··· Data excerpts

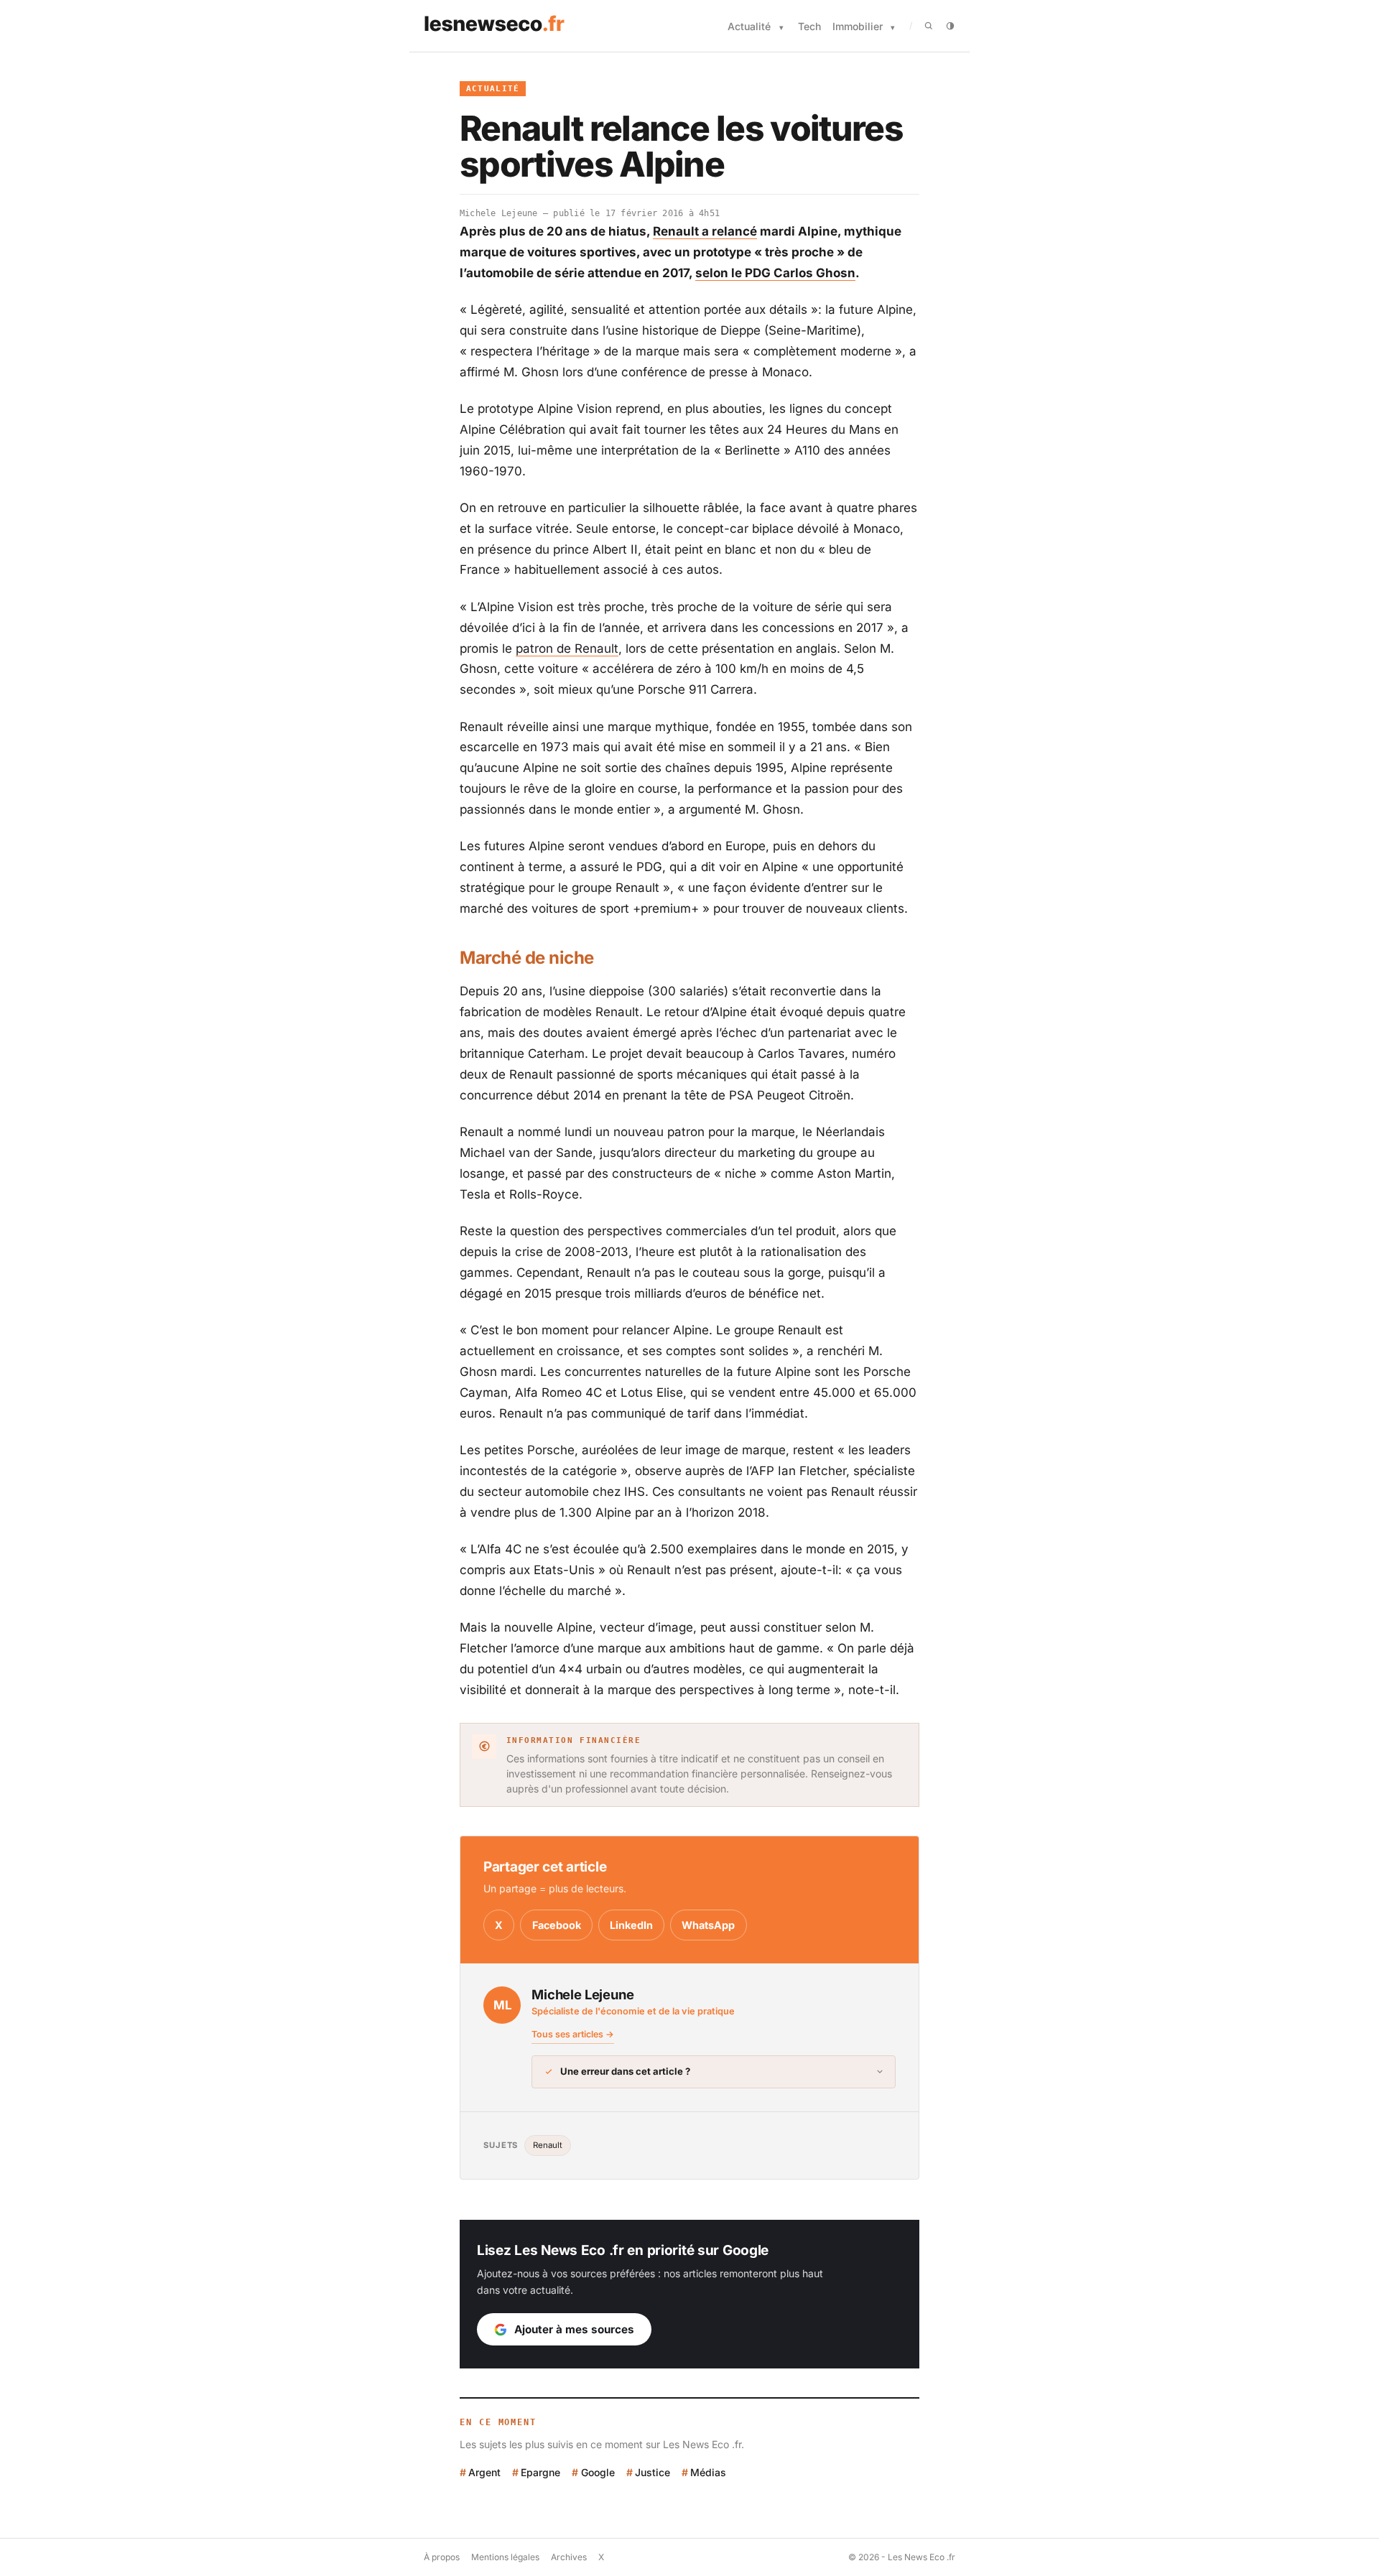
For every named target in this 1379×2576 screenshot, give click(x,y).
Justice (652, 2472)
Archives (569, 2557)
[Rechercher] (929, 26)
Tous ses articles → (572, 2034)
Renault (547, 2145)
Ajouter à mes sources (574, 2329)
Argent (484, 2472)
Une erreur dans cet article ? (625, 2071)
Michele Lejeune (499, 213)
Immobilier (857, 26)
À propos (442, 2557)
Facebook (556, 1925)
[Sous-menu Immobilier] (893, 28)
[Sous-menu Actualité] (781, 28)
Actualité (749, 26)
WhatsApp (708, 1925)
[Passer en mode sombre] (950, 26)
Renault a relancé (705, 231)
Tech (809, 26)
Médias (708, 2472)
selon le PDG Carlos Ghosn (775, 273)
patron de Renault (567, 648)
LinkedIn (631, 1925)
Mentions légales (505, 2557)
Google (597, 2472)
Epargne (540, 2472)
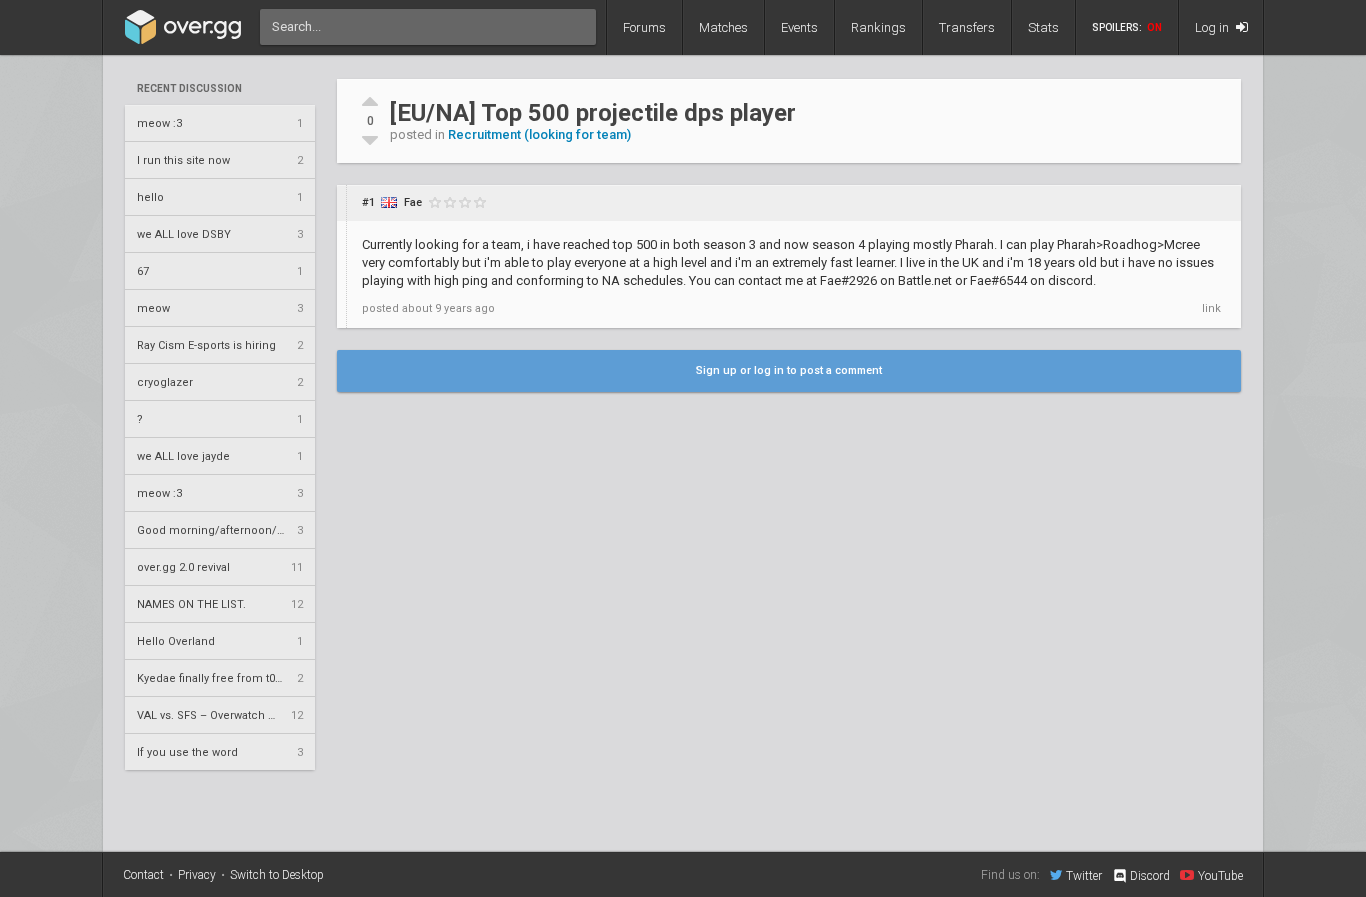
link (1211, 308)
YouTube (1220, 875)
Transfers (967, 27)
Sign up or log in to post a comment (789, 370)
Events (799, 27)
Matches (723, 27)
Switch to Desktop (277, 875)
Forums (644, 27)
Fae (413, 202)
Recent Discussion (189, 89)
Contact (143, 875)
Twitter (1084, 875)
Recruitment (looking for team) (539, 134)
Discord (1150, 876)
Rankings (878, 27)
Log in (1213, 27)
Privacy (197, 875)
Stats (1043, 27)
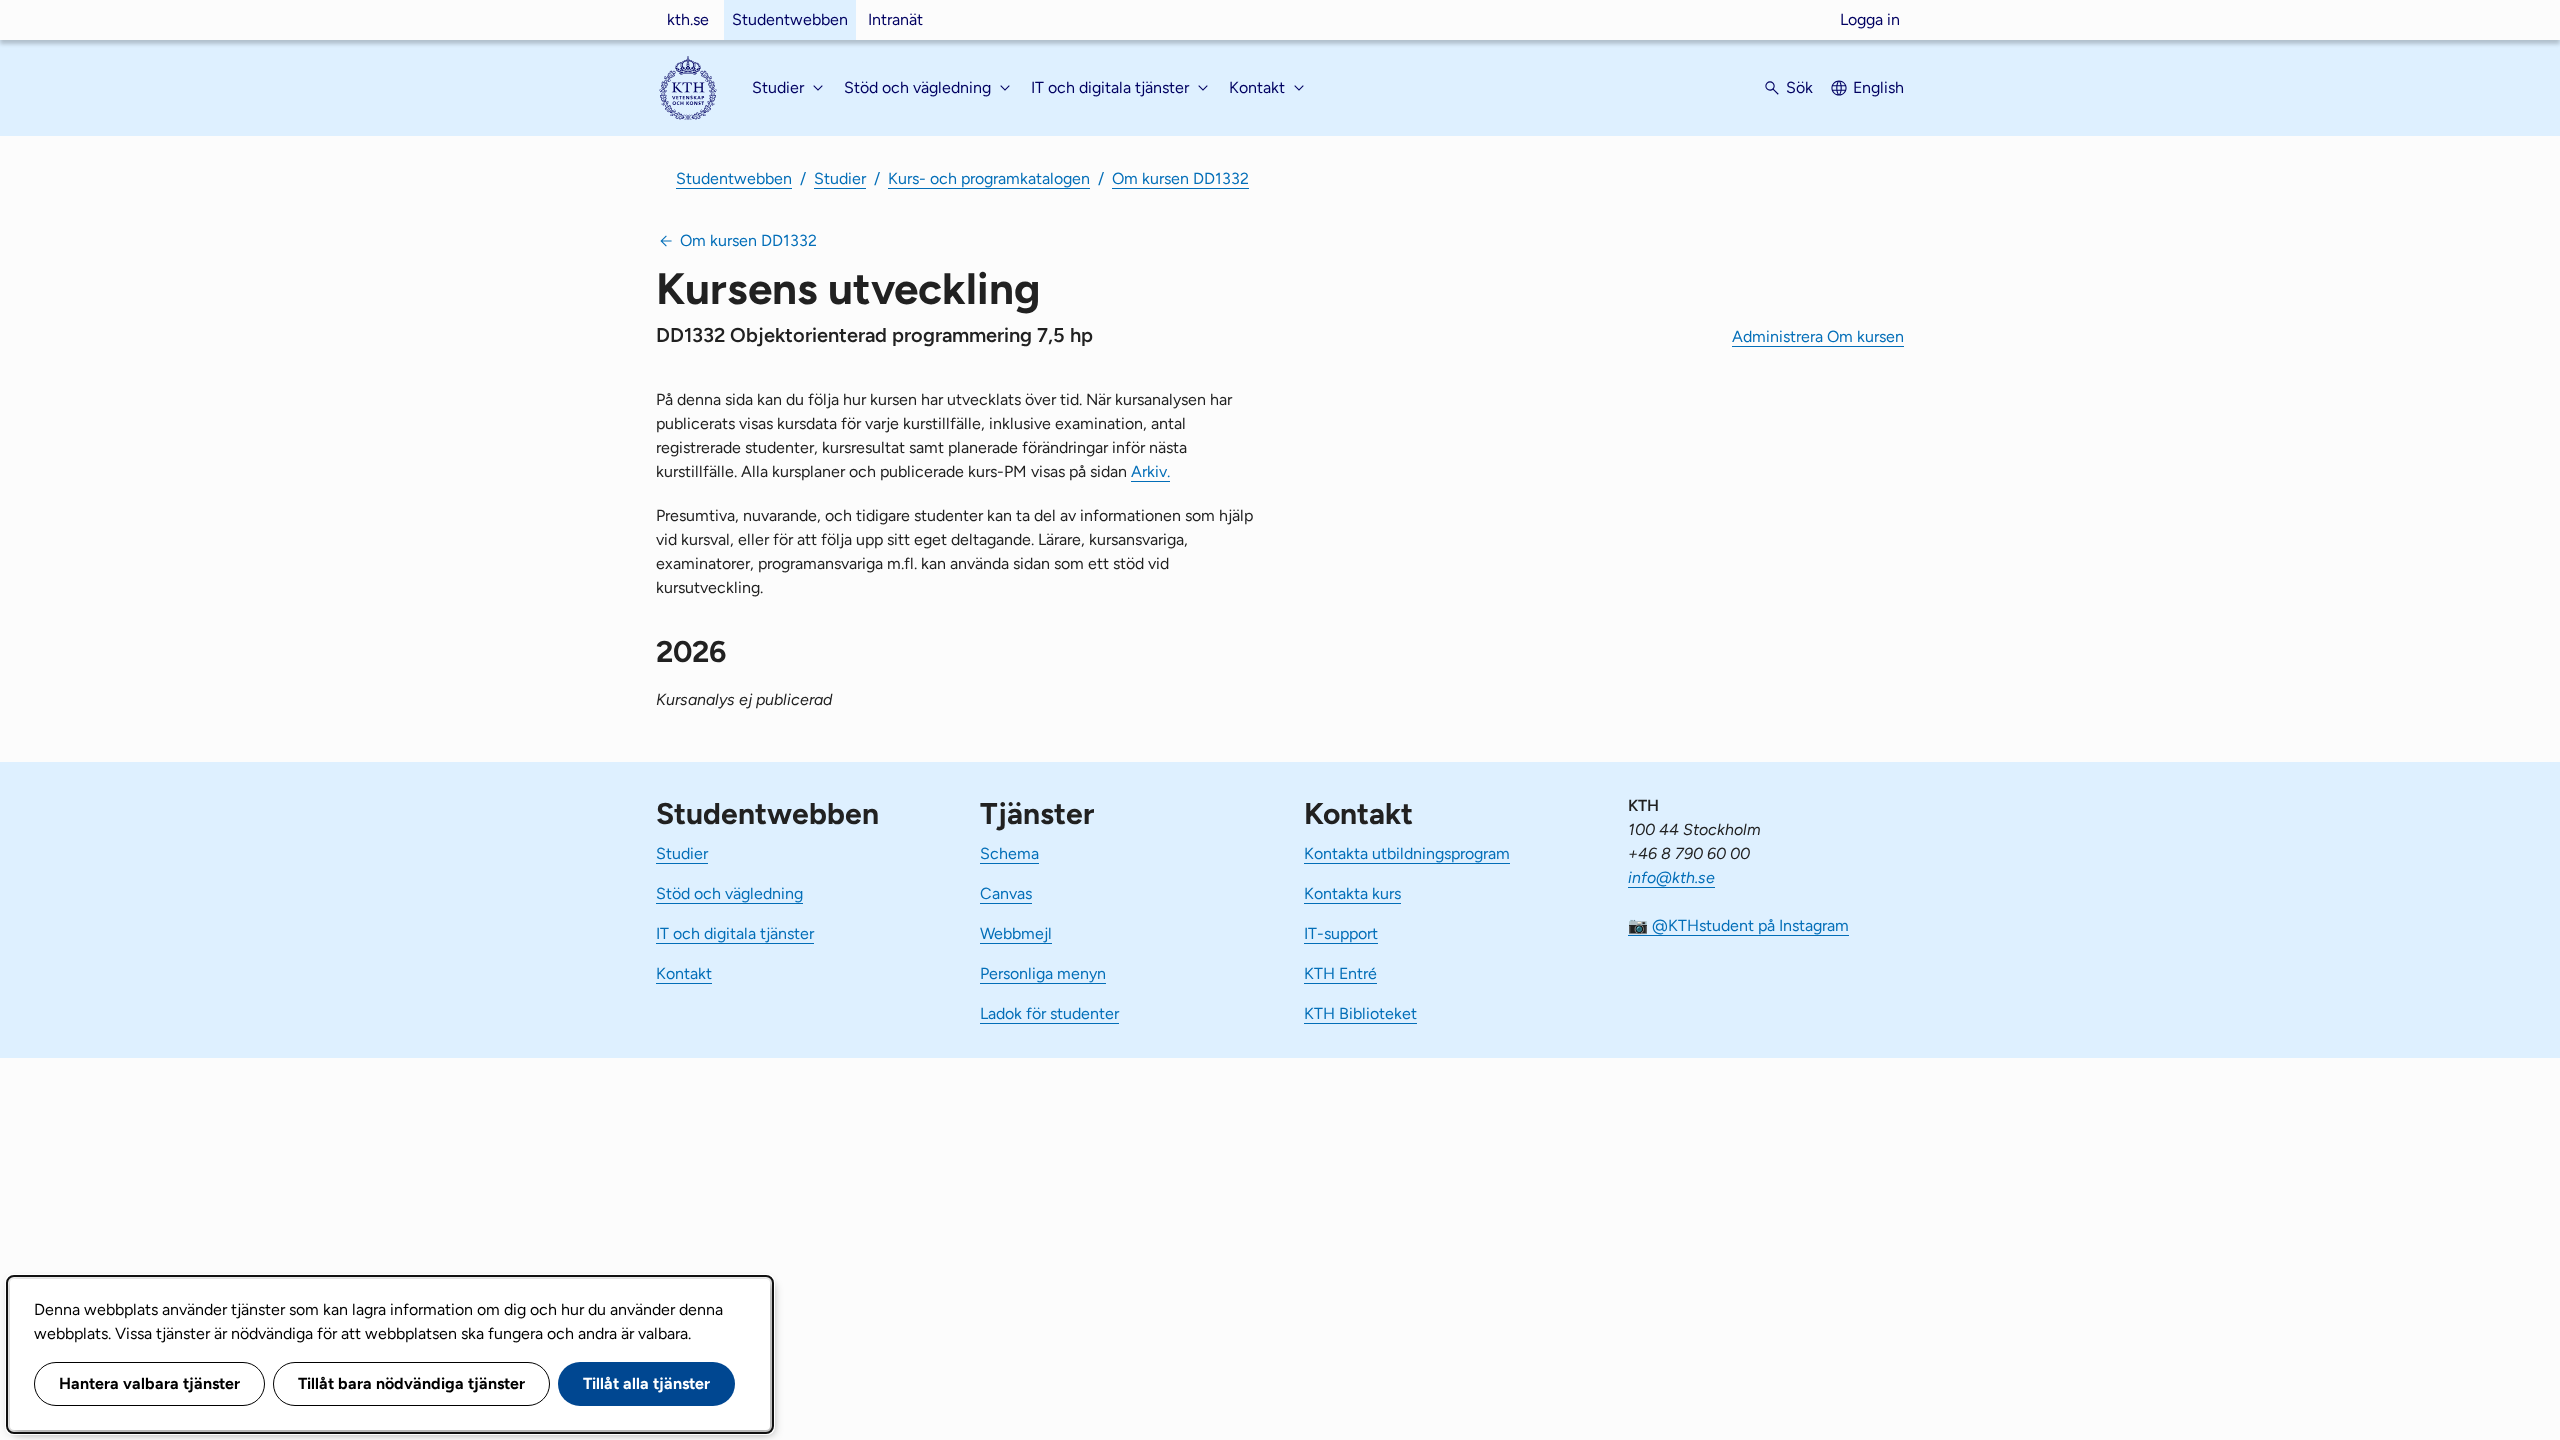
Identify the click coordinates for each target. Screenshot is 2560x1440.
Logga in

······

# [Work instruction]
Text only, no pictures: copy every entry exactly.

# [Task response]
For every named target in this 1379×2576 screenshot, give click(x,y).
Justice (652, 2472)
Archives (569, 2557)
[Rechercher] (929, 26)
Tous ses articles → (572, 2034)
Renault (547, 2145)
Ajouter à mes sources (574, 2329)
Argent (484, 2472)
Une erreur dans cet article ? (625, 2071)
Michele Lejeune (499, 213)
Immobilier (857, 26)
À propos (442, 2557)
Facebook (556, 1925)
[Sous-menu Immobilier] (893, 28)
[Sous-menu Actualité] (781, 28)
Actualité (749, 26)
WhatsApp (708, 1925)
[Passer en mode sombre] (950, 26)
Renault a relancé (705, 231)
Tech (809, 26)
Médias (708, 2472)
selon le PDG Carlos Ghosn (775, 273)
patron de Renault (567, 648)
LinkedIn (631, 1925)
Mentions légales (505, 2557)
Google (597, 2472)
Epargne (540, 2472)
link (1211, 308)
YouTube (1220, 875)
Transfers (967, 27)
Sign up or log in to post a comment (789, 370)
Events (799, 27)
Matches (723, 27)
Switch to Desktop (277, 875)
Forums (644, 27)
Fae (413, 202)
Recent Discussion (189, 89)
Contact (143, 875)
Twitter (1084, 875)
Recruitment (looking for team) (539, 134)
Discord (1150, 876)
Rankings (878, 27)
Log in (1213, 27)
Privacy (197, 875)
Stats (1043, 27)
Identify the click coordinates for each target. Screenshot is 2560x1440.
Logga in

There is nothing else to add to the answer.